My Aunt Ann turned 80 yesterday, and for once, I was there. Her daughter, my cousin, organized a ladies' lunch at an historic miill-turned gourmet restaurant in Purceville, and Julia and I accompanied my mom, along with two other cousins' wives, one cousin's daughter and her newborn baby whom I got to cuddle, and a couple of friends. Aunt Ann is second-youngest in the family, #14 next to my Dad #15. She has been a good friend to my parents for life, and since my Dad died a stalwart support to my mom. I would describe her as "sunny", caring, loyal, and a serious card player! As the outsider in the family who has missed untold numbers of birthdays, weddings, funerals, births, graduations, and holidays . . it was a privilege to be able to attend this event.

Thursday, October 14, 2010

small notes from a Thursday

Highlight of the day:  a picture sent by blackberry from the Johnsons of the team IN OUR HOUSE in Bundi opening a package that Julia and I assembled and mailed in early September I think.  Mail works!

Answer to Laura:  YES, we are returning to Africa, still with World Harvest Mission, but for the next few years we'll be working from a mission hospital in Kenya called Kijabe.  Scott is now the East Africa Field Director for our mission, allowing us to still support and love and pull along with our teams in Uganda, Sudan, and Kenya.  We are looking forward to working in this larger hospital, learning from other doctors instead of being alone, supervising Kenyan interns and residents, and MOST OF ALL living WITH three of our children instead of sending them 23 hours away to boarding school (the school, Rift Valley Academy, is adjacent to the hospital we'll serve).  

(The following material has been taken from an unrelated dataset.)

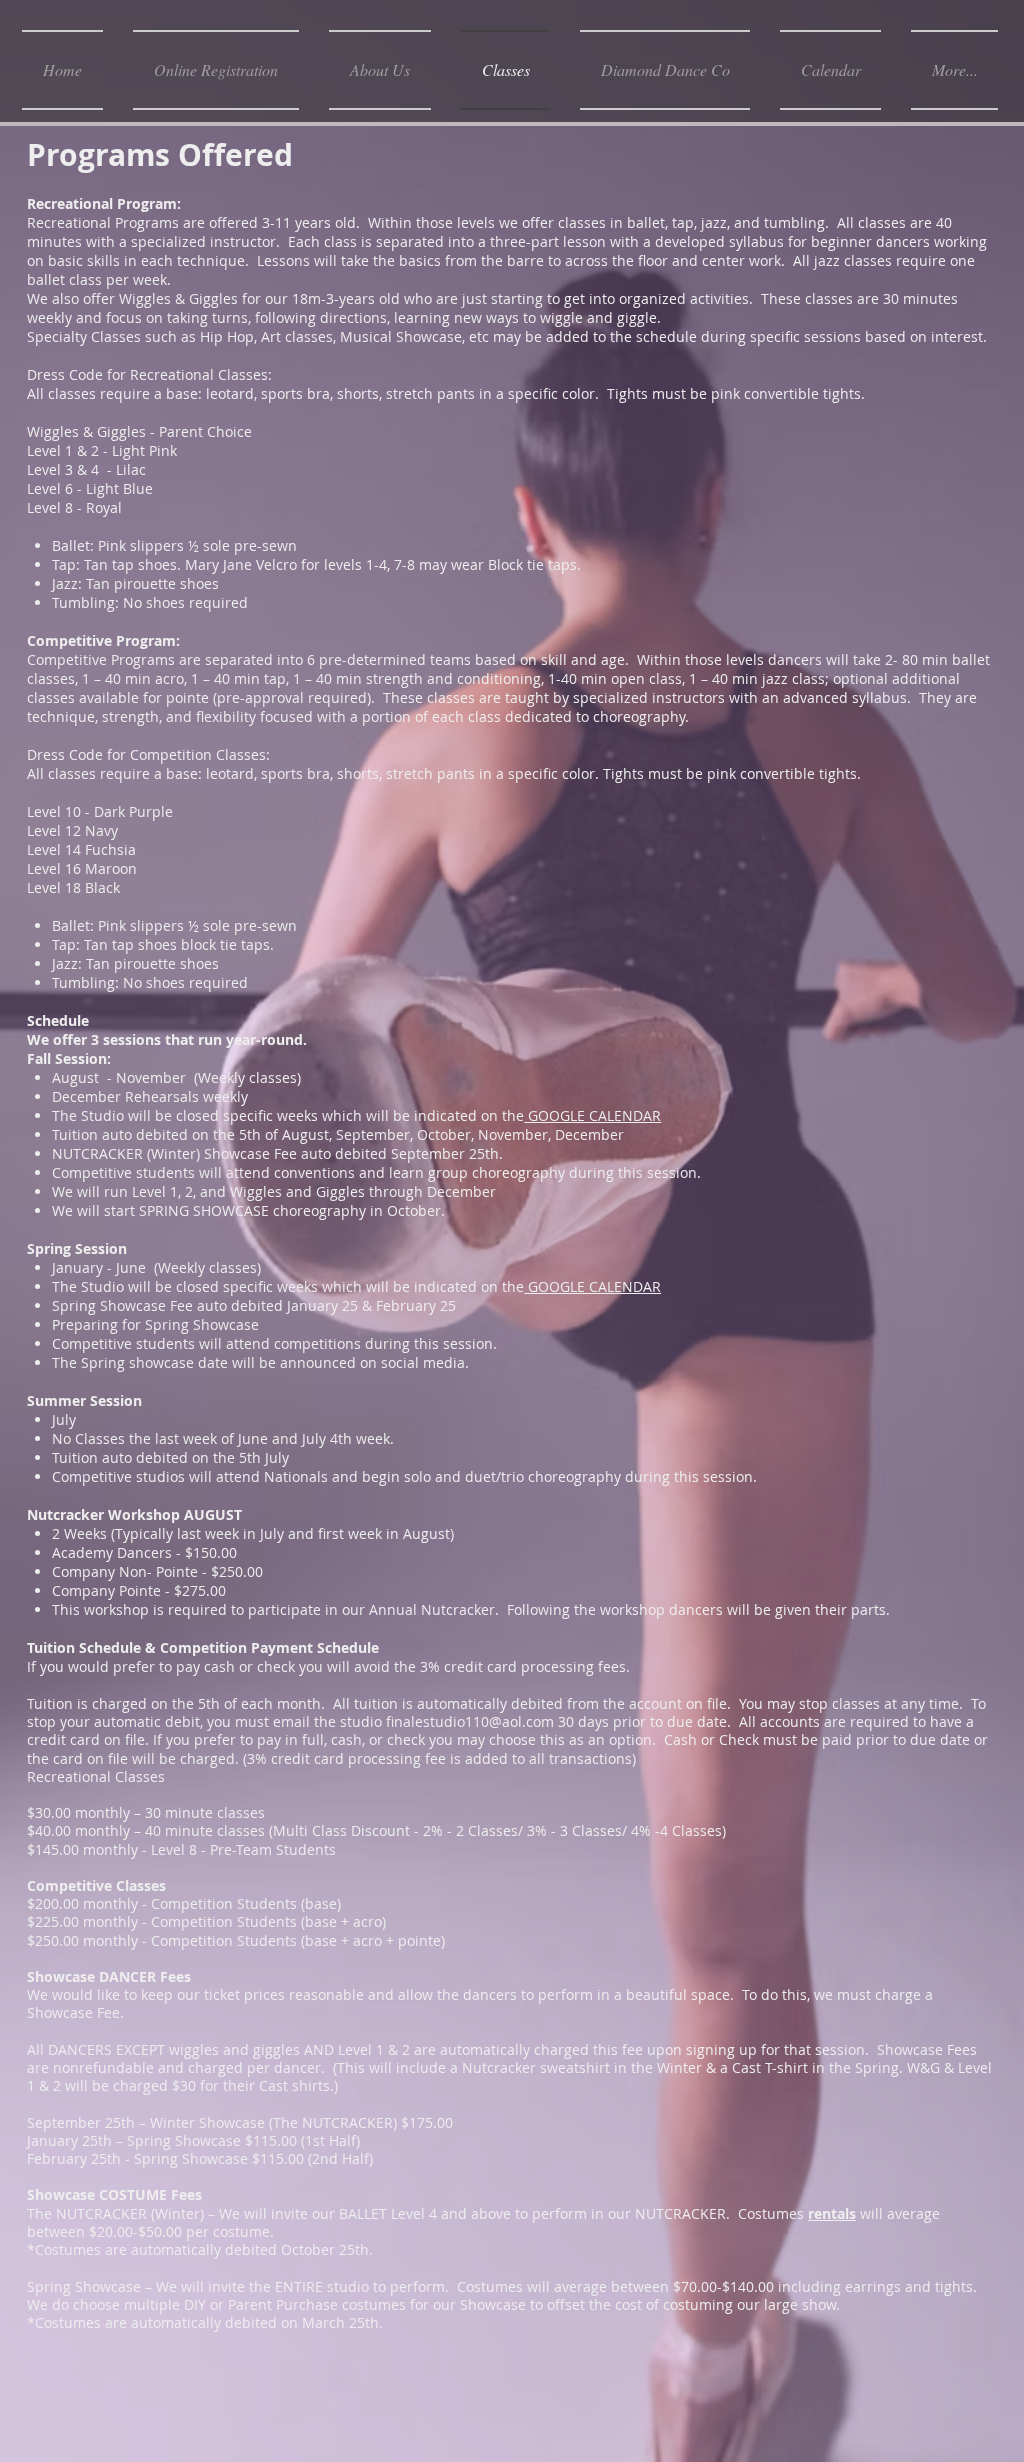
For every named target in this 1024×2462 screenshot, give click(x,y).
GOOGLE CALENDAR (592, 1115)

Jeans:  wore today the first pair I've bought in probably almost 20 years and realized how COMFORTABLE they are.  I've so appreciated hand-me-downs, but it now occurs to me that the several pairs I've inherited in the last decade or two have been from rather small people.  Old Navy Outlet, highly recommended.

Rain:  came in torrents today, pulling down leaves.  In the car Jack and Julia spy out the best, most colorful trees.  It is Fall.  Chilly.  Damp.  Hot tea weather.  

Emotions:  close to the surface. Watched the Chilean miners being rescued last night.  Beautiful.  

Reality:  Took the frightening step of beginning on-line medical exams to keep up our certification.  Corresponding with our teams, praying for them.  Teaching geometry to Jack and Julia (who usually get it faster than I do), and helping them journal and read and play music and soccer, and cooking for them, and glad that I can pour in a little more than I usually manage in our distracted and demanding lives.  Jack will, on Saturday weather permitting, play in his FIRST ever organized uniform-wearing official-team soccer game.  Pretty amazing for a kid who breathes soccer.  Julia was already named to the Under-14 Girls Sterling Youth Soccer League All-Star team.  She also has yet to play in a game due to our travel, but works really hard in practice . . thanks Miss Ashley!!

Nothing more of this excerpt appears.